How easy it is to make fun of those out-of-control, unelected government bureaucrats! The examples of their wild behavior are just so plentiful. Here's Tim Pawlenty in his big economic speech this morning (prepared remarks, video):

Conservatives have long made the federal bureaucracy the butt of jokes. And considering some of the bureaucrats in Washington, and what they're actually in charge of doing -- like the strength of our showerheads, the vigor of our toilet flushes, or the glow of our reading lamp -- you know, it’s hard not to laugh, or cry, about such things.

Actually, no.

The showerhead and toilet standards were set by Congress in the Energy Policy Act of 1992. From the law:

The maximum water use allowed for any showerhead manufactured after January 1, 1994, is 2.5 gallons per minute when measured at a flowing water pressure of 80 pounds per square inch.

The law also set a 1.6 gallon/flush standard on most toilets. American life went on.

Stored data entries
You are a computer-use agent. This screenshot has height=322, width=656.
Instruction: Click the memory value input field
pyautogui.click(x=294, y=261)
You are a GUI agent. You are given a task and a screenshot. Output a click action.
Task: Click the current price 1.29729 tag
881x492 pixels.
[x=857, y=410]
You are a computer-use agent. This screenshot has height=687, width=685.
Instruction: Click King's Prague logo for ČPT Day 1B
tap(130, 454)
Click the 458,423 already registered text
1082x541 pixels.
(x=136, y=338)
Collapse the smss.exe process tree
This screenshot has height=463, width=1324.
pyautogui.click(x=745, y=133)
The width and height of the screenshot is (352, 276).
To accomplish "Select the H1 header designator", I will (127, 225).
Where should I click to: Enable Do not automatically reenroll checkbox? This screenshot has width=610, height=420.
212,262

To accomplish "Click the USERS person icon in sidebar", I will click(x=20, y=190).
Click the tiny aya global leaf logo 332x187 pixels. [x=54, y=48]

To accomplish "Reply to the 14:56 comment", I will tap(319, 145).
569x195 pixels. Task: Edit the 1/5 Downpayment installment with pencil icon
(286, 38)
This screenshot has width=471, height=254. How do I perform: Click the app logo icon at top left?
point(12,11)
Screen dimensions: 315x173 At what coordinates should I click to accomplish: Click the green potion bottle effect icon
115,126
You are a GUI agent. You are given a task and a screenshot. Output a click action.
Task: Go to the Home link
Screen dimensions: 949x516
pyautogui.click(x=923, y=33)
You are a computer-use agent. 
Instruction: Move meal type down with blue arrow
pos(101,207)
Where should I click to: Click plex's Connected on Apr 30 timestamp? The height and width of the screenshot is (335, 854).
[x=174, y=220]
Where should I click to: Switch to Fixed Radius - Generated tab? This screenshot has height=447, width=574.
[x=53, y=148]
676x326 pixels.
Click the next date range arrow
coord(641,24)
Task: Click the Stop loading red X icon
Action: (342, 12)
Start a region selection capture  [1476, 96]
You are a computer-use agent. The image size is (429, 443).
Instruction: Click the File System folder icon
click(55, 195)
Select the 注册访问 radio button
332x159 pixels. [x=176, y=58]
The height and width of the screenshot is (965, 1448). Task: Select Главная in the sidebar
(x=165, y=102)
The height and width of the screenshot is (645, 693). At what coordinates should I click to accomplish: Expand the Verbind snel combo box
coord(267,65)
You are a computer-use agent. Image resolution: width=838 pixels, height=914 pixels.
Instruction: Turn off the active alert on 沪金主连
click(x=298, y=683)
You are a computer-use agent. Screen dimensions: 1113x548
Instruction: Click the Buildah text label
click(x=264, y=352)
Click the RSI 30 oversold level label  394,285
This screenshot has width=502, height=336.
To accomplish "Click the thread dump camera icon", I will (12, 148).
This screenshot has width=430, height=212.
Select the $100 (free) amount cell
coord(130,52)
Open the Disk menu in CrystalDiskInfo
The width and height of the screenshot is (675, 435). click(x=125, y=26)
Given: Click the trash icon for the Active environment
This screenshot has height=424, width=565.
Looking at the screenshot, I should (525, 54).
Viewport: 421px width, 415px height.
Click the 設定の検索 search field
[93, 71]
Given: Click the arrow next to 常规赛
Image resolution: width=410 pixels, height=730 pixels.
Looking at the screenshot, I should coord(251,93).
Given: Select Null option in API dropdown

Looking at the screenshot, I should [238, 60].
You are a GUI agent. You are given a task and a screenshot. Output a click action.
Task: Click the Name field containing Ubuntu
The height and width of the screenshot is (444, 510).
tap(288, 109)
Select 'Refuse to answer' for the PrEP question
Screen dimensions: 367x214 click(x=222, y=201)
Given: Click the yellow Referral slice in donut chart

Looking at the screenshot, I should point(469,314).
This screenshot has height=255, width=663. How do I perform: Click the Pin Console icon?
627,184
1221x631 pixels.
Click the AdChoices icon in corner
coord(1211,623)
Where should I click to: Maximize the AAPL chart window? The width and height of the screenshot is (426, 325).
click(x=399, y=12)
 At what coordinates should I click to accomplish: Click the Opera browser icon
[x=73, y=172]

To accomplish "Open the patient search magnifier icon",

▸ **Instructions**:
• 1. Answer these questions from the passage on showerhead and toilet standards:
(a) What law set the showerhead and toilet standards, and in what year?
(b) What is the maximum water use allowed for a showerhead manufactured after January 1, 1994?
(c) What flush standard did the law set for most toilets?
• 2. Write the next part of the passage on showerhead and toilet standards, beginning after its final sentence.

▸ **Answers in order**:
• 1.
(a) The Energy Policy Act of 1992, passed by Congress.
(b) 2.5 gallons per minute, measured at a flowing water pressure of 80 pounds per square inch.
(c) 1.6 gallons per flush.

• 2.
The law addressed manufacturers, not homeowners, so homeowners aren’t required to change their existing showerhead.  It wasn’t a particularly controversial law at the time, passing the House 381-37 and the Senate 93-3. It was signed into law by the not-so-liberal George H.W. Bush. Showerheads were back in the news last year when the Department of Energy said the law meant manufacturers couldn’t attach multiple nozzles onto one fitting and thus double the flow of water. The controversy was irrelevant to the vast majority of Americans, who use showers with a single head.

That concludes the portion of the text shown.